[Collected data entries]
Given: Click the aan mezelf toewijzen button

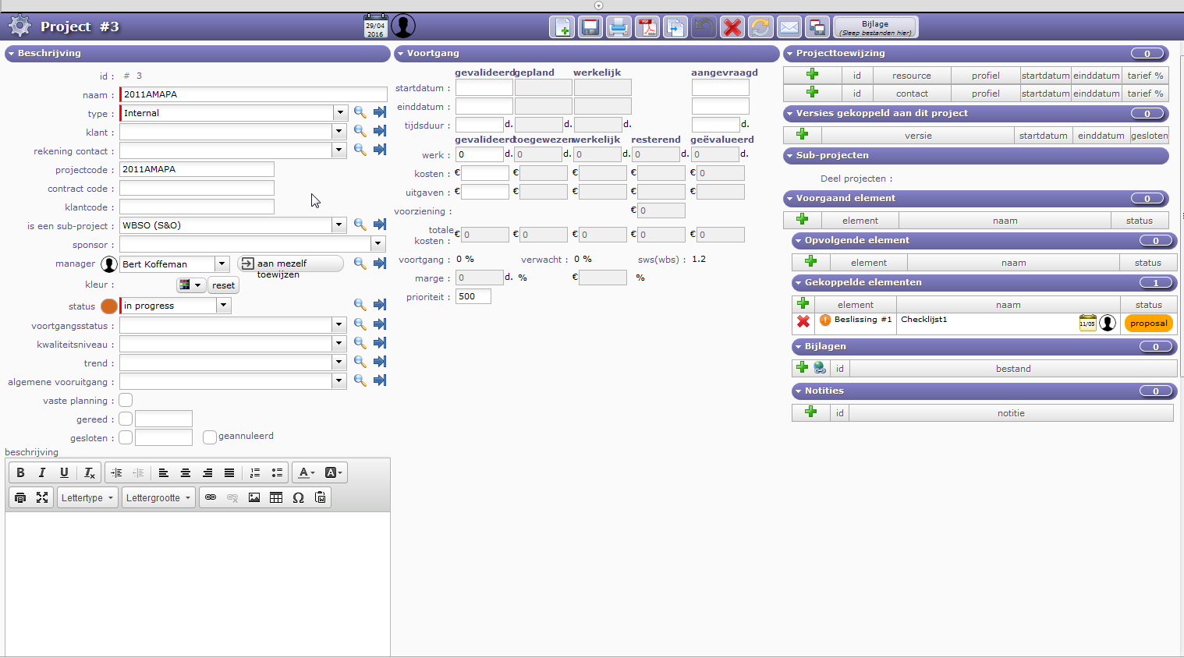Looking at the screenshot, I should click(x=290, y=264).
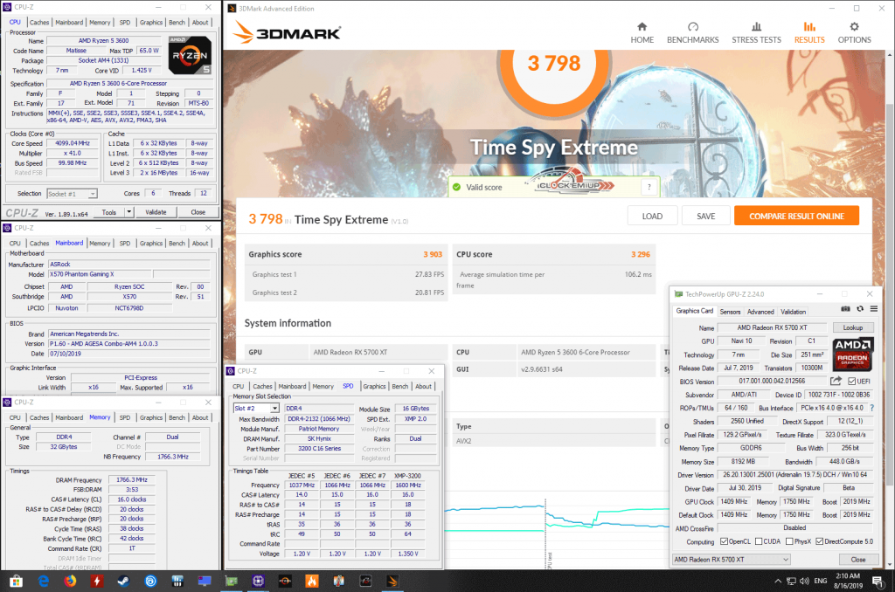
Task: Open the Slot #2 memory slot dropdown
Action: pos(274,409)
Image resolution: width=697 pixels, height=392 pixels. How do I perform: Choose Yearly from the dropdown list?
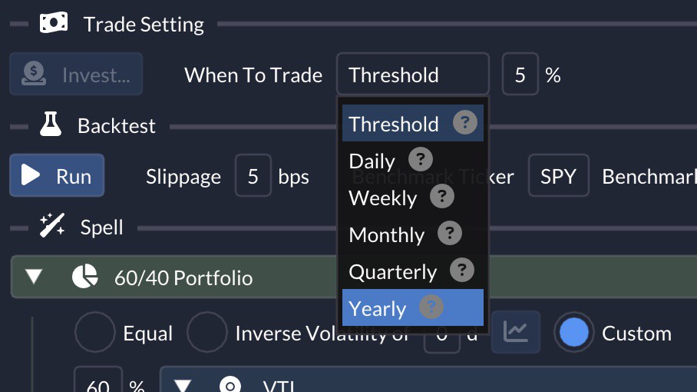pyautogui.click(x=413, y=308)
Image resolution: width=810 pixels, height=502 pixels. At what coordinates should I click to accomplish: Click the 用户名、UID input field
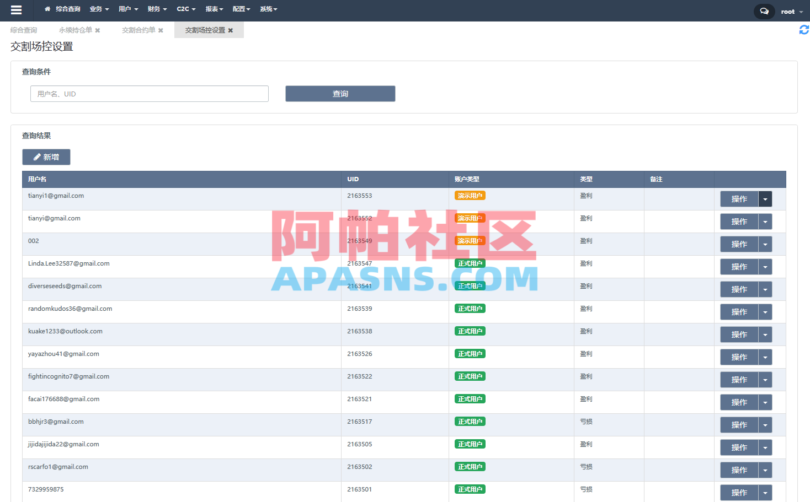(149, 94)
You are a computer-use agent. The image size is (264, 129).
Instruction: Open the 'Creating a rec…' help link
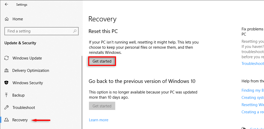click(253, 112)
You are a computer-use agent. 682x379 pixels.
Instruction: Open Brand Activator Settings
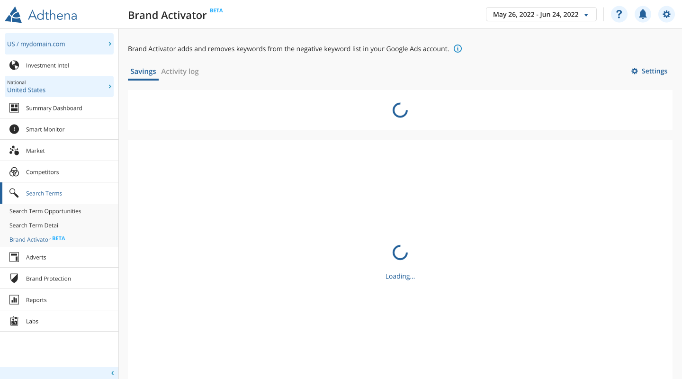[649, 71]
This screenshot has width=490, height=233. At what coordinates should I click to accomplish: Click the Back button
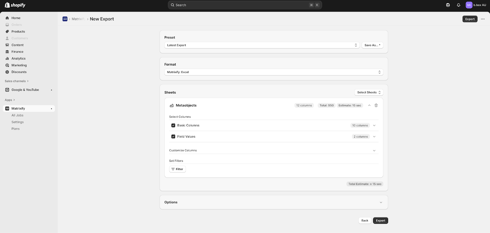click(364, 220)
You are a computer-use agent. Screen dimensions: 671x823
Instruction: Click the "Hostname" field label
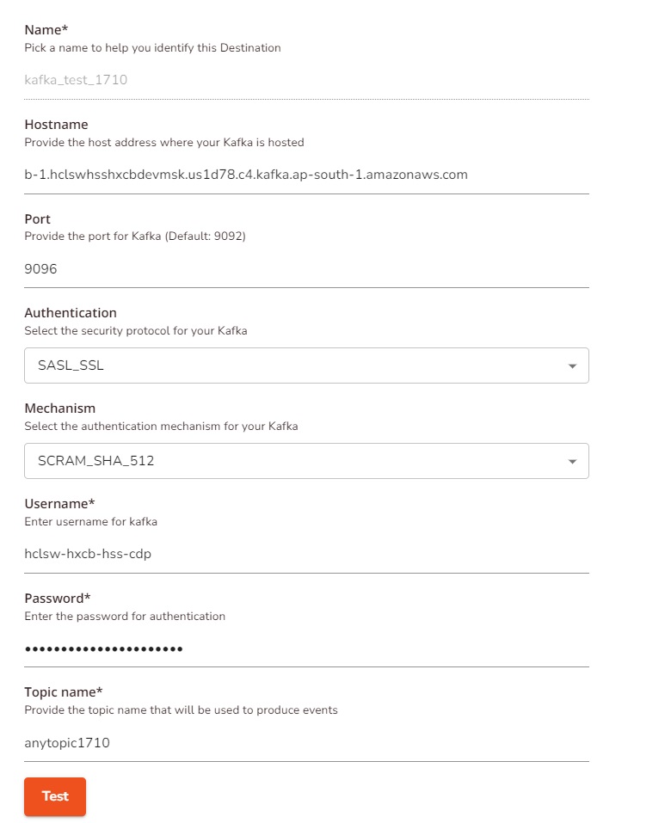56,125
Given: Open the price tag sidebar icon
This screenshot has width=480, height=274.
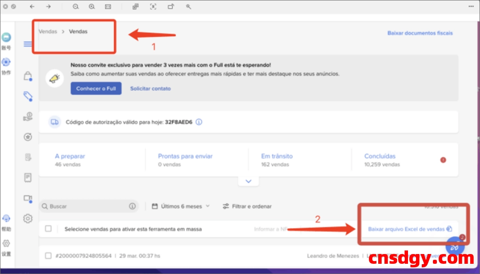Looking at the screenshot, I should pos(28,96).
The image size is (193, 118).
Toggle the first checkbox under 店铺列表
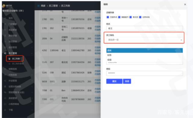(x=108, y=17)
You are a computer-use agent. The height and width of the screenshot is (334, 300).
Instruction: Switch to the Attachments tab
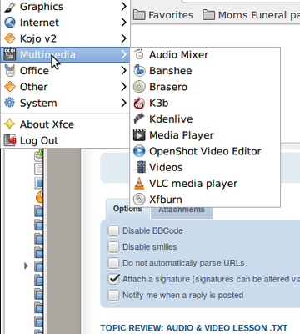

==

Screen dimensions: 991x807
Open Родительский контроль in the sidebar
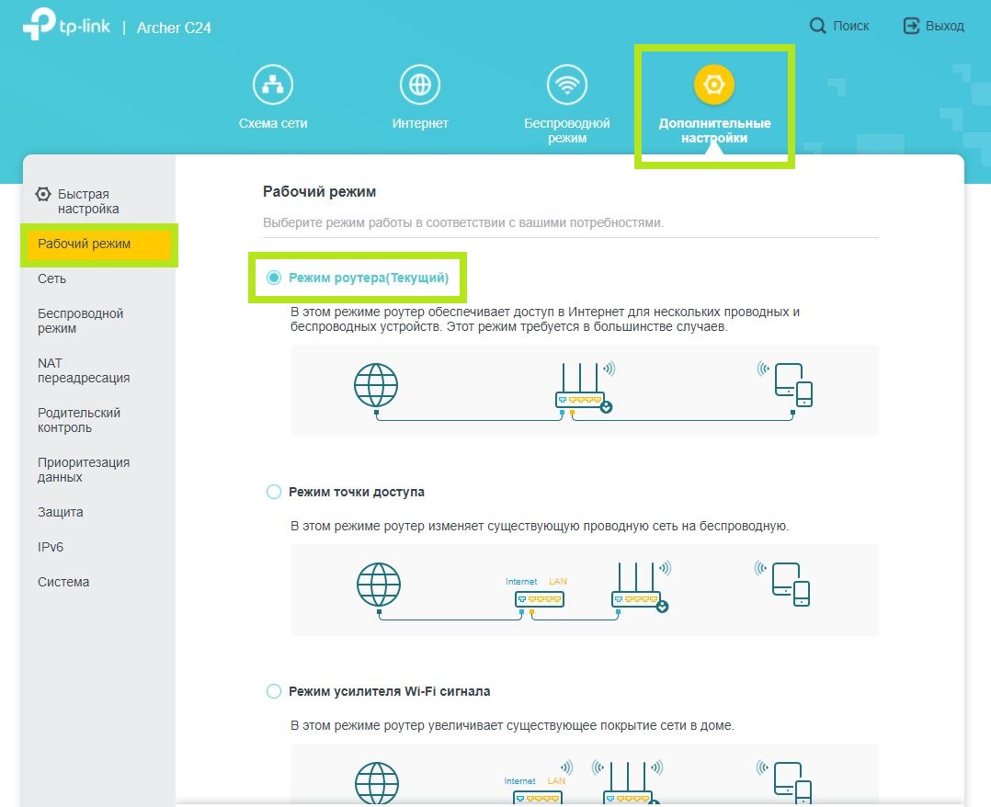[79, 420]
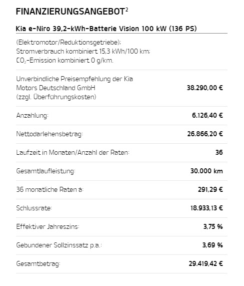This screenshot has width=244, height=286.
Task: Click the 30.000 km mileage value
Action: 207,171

---

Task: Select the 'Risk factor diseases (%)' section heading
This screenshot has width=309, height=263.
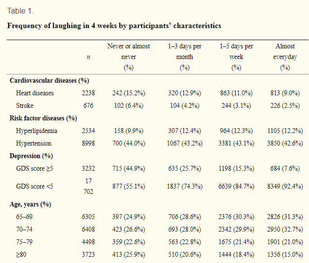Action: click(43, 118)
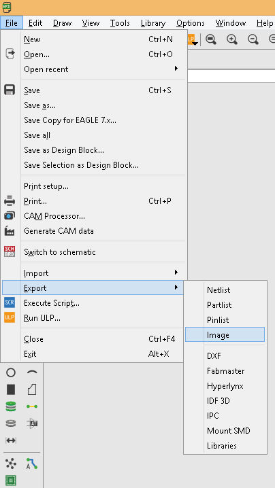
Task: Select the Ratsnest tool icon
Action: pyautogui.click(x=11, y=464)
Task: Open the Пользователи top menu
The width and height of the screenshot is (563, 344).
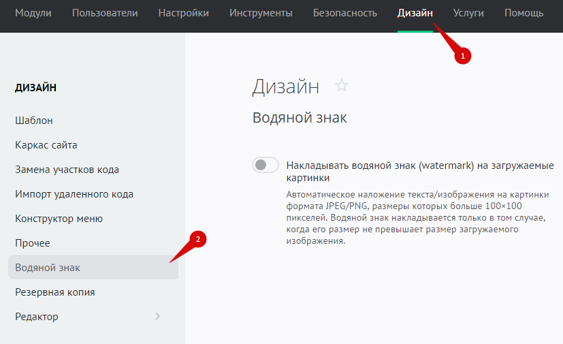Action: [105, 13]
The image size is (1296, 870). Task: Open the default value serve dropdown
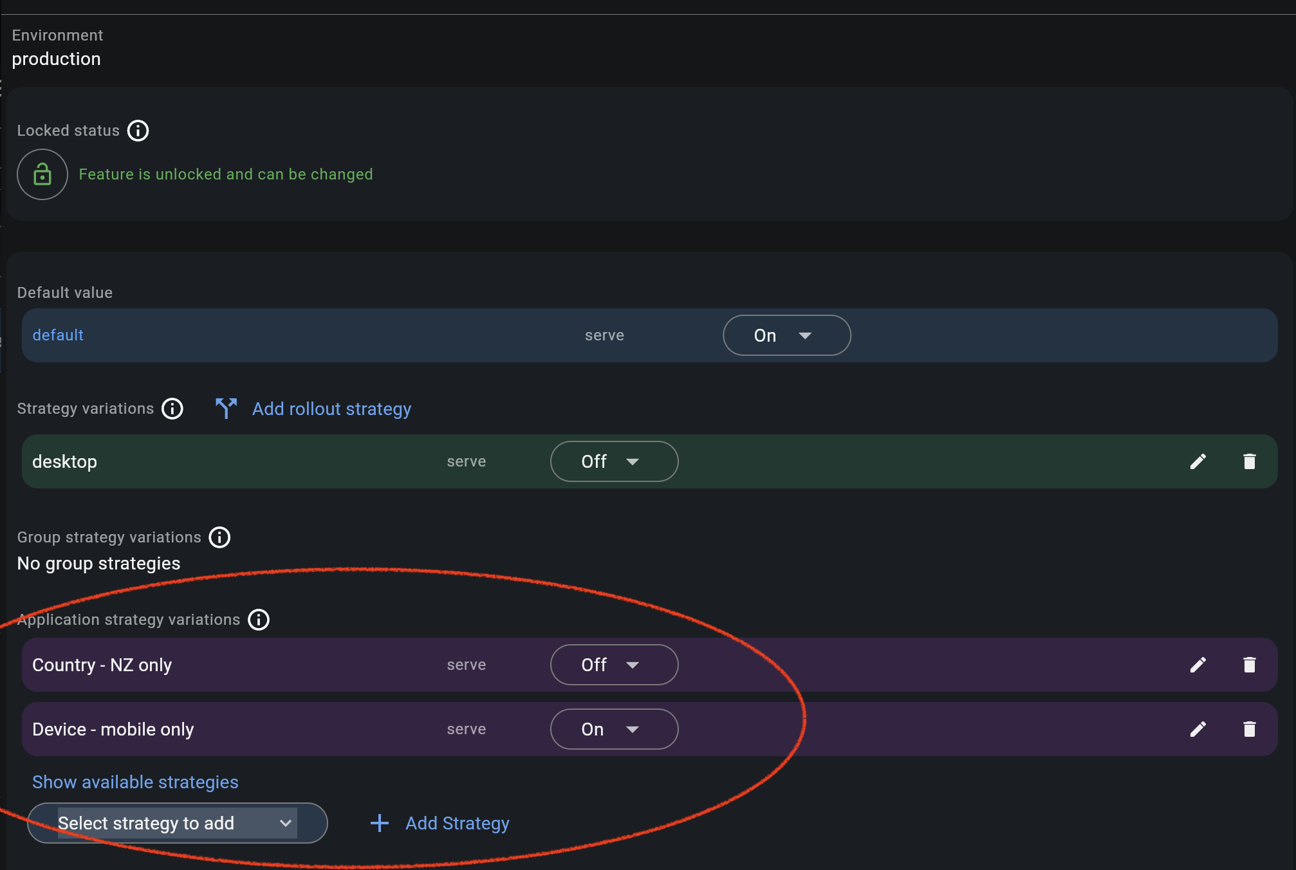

Task instructions: Leave the pictures out, and transcribe exactly the lines above starting at the one that contains "Image resolution: width=810" and ending at the one that contains "Instruction: Switch to the Attachments tab".

Finished task:
Image resolution: width=810 pixels, height=502 pixels. At what coordinates should I click to accomplish: Click the 用户名、UID input field
(149, 94)
You are a computer-use agent. The image size is (264, 129).
Instruction: Open the 'Creating a rec…' help link
click(253, 112)
You are a computer-use agent. 682x379 pixels.
Instruction: Open Brand Activator Settings
[649, 71]
This screenshot has width=490, height=233. At what coordinates should I click to accomplish: Click the Back button
click(364, 220)
You are a computer-use agent. Screen dimensions: 671x823
Instruction: Click the "Hostname" field label
56,125
Given: Open the price tag sidebar icon
This screenshot has width=480, height=274.
Looking at the screenshot, I should pos(28,96).
The image size is (193, 118).
Toggle the first checkbox under 店铺列表
(x=108, y=17)
You are a computer-use agent. The height and width of the screenshot is (334, 300).
Instruction: Switch to the Attachments tab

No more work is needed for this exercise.